THE MIRROR OF FASHION: DALE McCONATHY AND THE NEO-AVANT-GARDE

On the face of it, “The Crystal Land,” the earliest of Robert Smithson’s magazine texts, is a charming travelogue: a recollection of a visit to an abandoned quarry in New Jersey. That Donald Judd is among the “guests” along for the tour seems an incidental detail, until it becomes apparent that Judd’s work has become fodder for the author’s capacious imagination. The flat, descriptive prose is strikingly suggestive of Judd’s “placid but dismal” style, and Judd’s pink Plexiglas box is compared to a “giant crystal from another planet.” Nor does Judd himself escape appropriation. The Judd of Smithson’s account is a fellow geologist and would-be earth artist. The formidable author of “Specific Objects” has become a narcissistic reflection of Smithson’s interests. In the Smithson tour, the Pied Piper of Entropy always leads the way.
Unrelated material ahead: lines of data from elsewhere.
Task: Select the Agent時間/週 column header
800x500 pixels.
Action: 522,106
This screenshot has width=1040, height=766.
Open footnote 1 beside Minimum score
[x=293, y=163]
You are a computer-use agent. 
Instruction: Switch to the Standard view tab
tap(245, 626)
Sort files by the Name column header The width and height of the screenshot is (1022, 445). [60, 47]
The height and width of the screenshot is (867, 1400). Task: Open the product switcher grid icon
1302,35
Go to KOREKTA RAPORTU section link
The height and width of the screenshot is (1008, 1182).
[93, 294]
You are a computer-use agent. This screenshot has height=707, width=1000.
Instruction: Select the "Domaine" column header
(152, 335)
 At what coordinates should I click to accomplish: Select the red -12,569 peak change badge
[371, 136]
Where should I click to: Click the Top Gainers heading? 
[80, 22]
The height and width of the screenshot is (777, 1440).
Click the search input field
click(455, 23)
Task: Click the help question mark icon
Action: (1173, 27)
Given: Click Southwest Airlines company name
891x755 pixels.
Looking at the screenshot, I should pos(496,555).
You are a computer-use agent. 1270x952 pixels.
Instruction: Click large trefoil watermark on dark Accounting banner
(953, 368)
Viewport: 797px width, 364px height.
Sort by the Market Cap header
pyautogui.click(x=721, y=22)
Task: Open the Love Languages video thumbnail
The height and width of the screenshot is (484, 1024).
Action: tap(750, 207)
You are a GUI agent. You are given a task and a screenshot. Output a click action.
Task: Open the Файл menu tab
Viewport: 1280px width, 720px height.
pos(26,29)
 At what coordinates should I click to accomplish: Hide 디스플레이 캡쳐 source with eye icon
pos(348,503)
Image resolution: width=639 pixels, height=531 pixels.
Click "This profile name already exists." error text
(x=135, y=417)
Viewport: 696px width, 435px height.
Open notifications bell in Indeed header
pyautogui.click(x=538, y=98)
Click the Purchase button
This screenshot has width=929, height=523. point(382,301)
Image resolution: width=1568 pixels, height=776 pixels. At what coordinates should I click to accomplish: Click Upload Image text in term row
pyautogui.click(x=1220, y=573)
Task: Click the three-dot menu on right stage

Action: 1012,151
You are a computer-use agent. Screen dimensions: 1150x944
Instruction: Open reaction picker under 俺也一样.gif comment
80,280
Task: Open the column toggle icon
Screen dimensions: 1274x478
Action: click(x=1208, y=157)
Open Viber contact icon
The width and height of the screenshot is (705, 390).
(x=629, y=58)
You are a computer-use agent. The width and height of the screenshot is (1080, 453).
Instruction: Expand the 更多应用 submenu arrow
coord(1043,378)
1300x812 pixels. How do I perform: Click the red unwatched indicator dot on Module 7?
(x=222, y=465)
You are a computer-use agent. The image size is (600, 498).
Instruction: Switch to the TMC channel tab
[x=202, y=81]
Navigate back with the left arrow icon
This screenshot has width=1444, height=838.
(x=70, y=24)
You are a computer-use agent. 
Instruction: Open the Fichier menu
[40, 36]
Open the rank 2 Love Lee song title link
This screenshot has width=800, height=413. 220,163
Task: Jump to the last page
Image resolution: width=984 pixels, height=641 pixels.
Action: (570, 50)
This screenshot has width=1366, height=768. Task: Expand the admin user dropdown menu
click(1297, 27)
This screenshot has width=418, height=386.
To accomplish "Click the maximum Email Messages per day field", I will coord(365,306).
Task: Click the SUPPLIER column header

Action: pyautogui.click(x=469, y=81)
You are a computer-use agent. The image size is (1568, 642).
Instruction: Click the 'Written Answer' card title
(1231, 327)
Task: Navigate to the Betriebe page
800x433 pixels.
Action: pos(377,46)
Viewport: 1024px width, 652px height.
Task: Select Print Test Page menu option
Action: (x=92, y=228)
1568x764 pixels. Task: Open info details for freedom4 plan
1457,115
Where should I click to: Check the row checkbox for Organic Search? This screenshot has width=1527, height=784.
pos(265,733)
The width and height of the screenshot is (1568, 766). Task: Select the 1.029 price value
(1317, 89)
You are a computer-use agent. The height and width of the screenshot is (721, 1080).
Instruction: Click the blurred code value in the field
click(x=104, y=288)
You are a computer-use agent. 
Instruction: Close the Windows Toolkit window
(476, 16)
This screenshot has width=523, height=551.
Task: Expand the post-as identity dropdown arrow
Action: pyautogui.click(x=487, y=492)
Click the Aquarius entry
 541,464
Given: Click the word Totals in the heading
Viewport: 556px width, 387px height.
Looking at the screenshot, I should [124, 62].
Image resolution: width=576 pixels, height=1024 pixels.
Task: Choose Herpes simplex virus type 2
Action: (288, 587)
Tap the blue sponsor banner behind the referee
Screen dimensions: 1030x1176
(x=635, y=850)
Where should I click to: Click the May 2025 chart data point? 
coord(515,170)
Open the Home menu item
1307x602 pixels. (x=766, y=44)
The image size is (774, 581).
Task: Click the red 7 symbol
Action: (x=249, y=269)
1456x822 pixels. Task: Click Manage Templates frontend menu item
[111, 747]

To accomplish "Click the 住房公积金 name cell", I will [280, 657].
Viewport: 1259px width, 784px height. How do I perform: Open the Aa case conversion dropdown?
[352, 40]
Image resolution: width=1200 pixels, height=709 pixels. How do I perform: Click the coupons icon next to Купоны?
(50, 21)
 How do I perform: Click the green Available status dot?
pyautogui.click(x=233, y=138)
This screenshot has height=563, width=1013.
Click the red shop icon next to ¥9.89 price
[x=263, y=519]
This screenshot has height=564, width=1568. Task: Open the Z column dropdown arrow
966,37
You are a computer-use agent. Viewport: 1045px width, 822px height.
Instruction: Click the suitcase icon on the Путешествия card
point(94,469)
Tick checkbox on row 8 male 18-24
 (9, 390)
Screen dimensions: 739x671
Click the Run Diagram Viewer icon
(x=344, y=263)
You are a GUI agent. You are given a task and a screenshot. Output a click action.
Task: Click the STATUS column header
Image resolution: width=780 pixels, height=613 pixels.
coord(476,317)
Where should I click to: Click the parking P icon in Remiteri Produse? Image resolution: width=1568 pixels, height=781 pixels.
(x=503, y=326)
The first of Smithson’s famous travel narratives, “The Crystal Land” reveals much about the artist’s investment in Judd (who later complained in Artforum that “Smithson is not my spokesman”). Yet unlike so many of Smithson’s texts, which found their way to influential if small-circulation art magazines, “The Crystal Land” appeared in a most surprising venue. Smithson’s essay was published in the May 1966 issue of Harper’s Bazaar, in the “Scene and Not Herd” column, wedged between ads for Kotex tampons and Prince Matchabelli eye makeup.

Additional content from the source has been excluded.